» Set task:
Give every line of the rows below as a numbered list, skipping the blank lines and leaving out the pictures.

(begin)

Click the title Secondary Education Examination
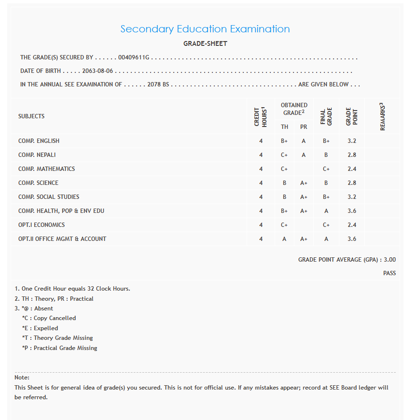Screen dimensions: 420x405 [205, 29]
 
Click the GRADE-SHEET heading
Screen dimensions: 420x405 [205, 44]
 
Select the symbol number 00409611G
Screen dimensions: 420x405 [134, 57]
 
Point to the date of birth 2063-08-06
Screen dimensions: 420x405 [98, 71]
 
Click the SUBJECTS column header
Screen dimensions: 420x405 [31, 116]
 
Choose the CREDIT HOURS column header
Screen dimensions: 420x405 [261, 116]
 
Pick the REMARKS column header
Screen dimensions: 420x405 [382, 116]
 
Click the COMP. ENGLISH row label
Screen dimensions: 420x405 [39, 141]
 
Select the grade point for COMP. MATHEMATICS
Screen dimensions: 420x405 [351, 169]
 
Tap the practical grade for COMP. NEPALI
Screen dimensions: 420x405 [304, 155]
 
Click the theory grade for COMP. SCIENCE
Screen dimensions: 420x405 [285, 183]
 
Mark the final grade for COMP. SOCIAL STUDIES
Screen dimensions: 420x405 [326, 197]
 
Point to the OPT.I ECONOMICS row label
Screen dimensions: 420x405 [42, 225]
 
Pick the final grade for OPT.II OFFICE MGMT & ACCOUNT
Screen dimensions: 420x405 [326, 239]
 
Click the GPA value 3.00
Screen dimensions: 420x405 [390, 260]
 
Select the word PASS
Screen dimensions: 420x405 [390, 273]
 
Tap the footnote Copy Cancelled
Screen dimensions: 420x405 [55, 319]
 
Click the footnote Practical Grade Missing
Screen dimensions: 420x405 [65, 348]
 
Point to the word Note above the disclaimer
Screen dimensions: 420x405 [22, 378]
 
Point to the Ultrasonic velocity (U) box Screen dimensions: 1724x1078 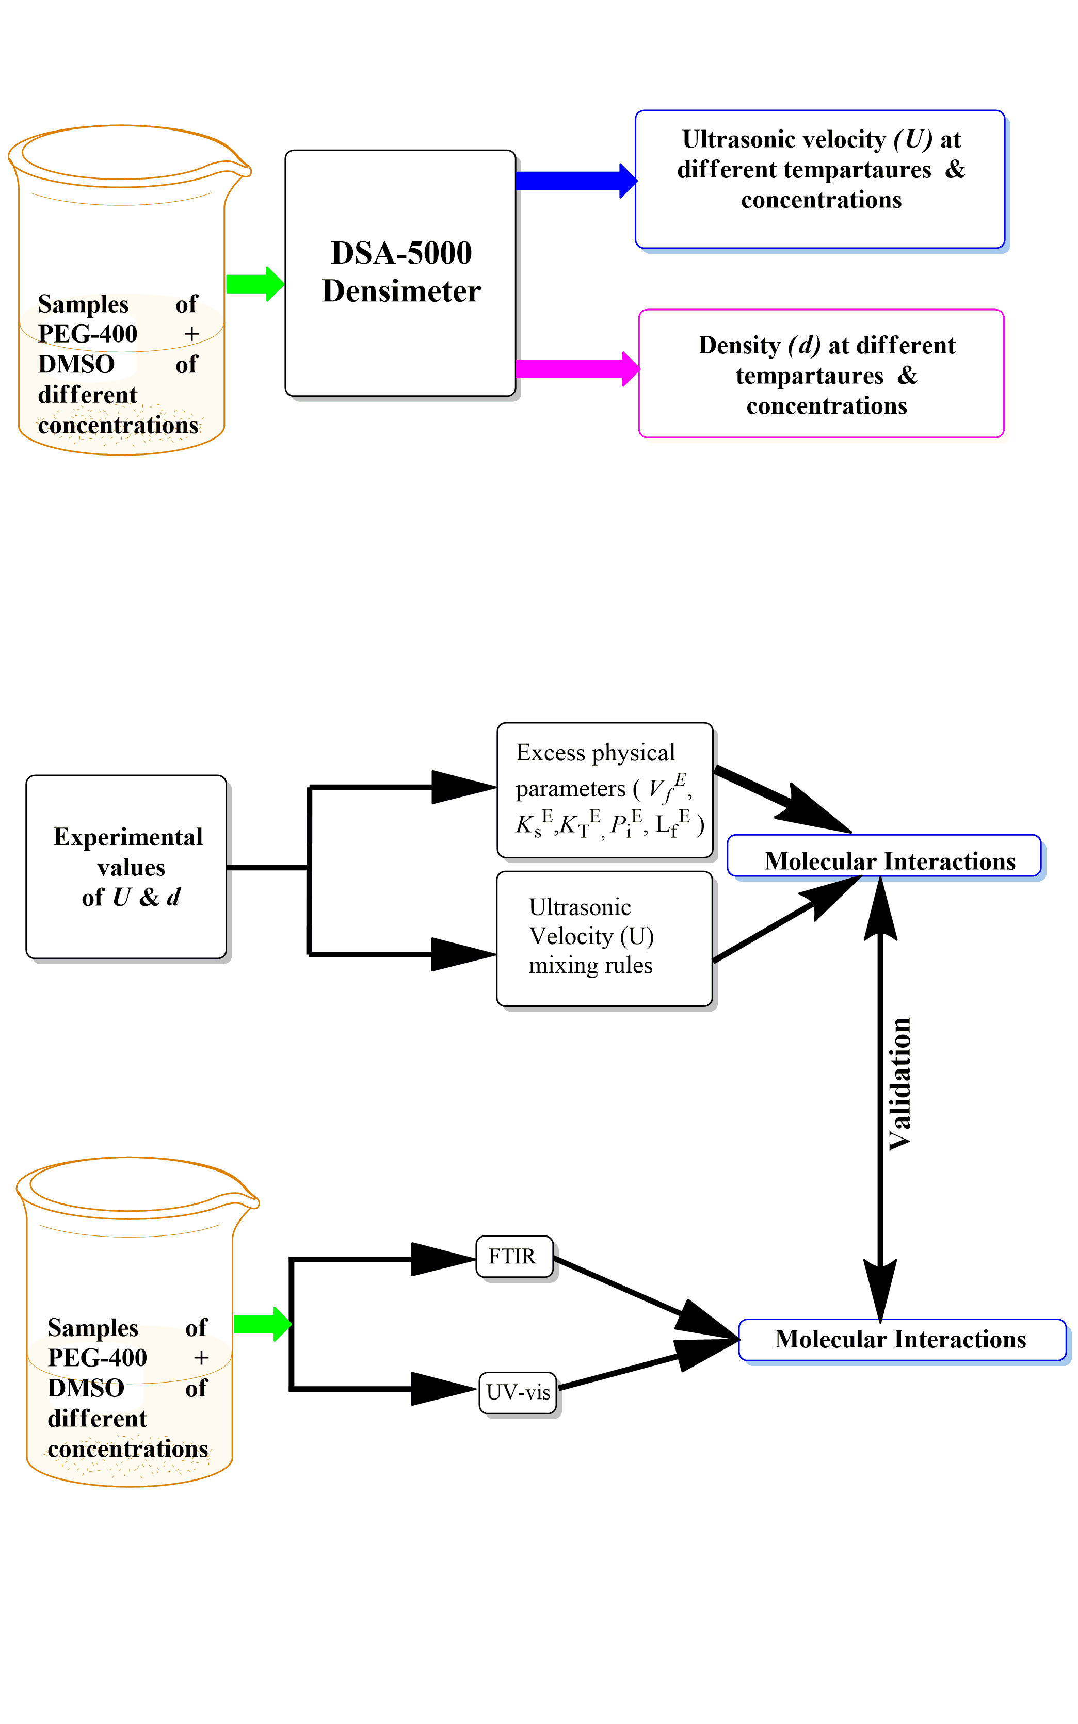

(end)

» Exercise output:
1. Click the title Secondary Education Examination
2. Screen dimensions: 420x405 [205, 29]
3. Click the GRADE-SHEET heading
4. Screen dimensions: 420x405 [205, 44]
5. Select the symbol number 00409611G
6. Screen dimensions: 420x405 [134, 57]
7. Point to the date of birth 2063-08-06
8. Screen dimensions: 420x405 [98, 71]
9. Click the SUBJECTS column header
10. Screen dimensions: 420x405 [31, 116]
11. Choose the CREDIT HOURS column header
12. Screen dimensions: 420x405 [261, 116]
13. Pick the REMARKS column header
14. Screen dimensions: 420x405 [382, 116]
15. Click the COMP. ENGLISH row label
16. Screen dimensions: 420x405 [39, 141]
17. Select the grade point for COMP. MATHEMATICS
18. Screen dimensions: 420x405 [351, 169]
19. Tap the practical grade for COMP. NEPALI
20. Screen dimensions: 420x405 [304, 155]
21. Click the theory grade for COMP. SCIENCE
22. Screen dimensions: 420x405 [285, 183]
23. Mark the final grade for COMP. SOCIAL STUDIES
24. Screen dimensions: 420x405 [326, 197]
25. Point to the OPT.I ECONOMICS row label
26. Screen dimensions: 420x405 [42, 225]
27. Pick the final grade for OPT.II OFFICE MGMT & ACCOUNT
28. Screen dimensions: 420x405 [326, 239]
29. Click the GPA value 3.00
30. Screen dimensions: 420x405 [390, 260]
31. Select the word PASS
32. Screen dimensions: 420x405 [390, 273]
33. Tap the footnote Copy Cancelled
34. Screen dimensions: 420x405 [55, 319]
35. Click the footnote Practical Grade Missing
36. Screen dimensions: 420x405 [65, 348]
37. Point to the word Note above the disclaimer
38. Screen dimensions: 420x405 [22, 378]
39. Point to the Ultrasonic velocity (U) box Screen dimensions: 1724x1078 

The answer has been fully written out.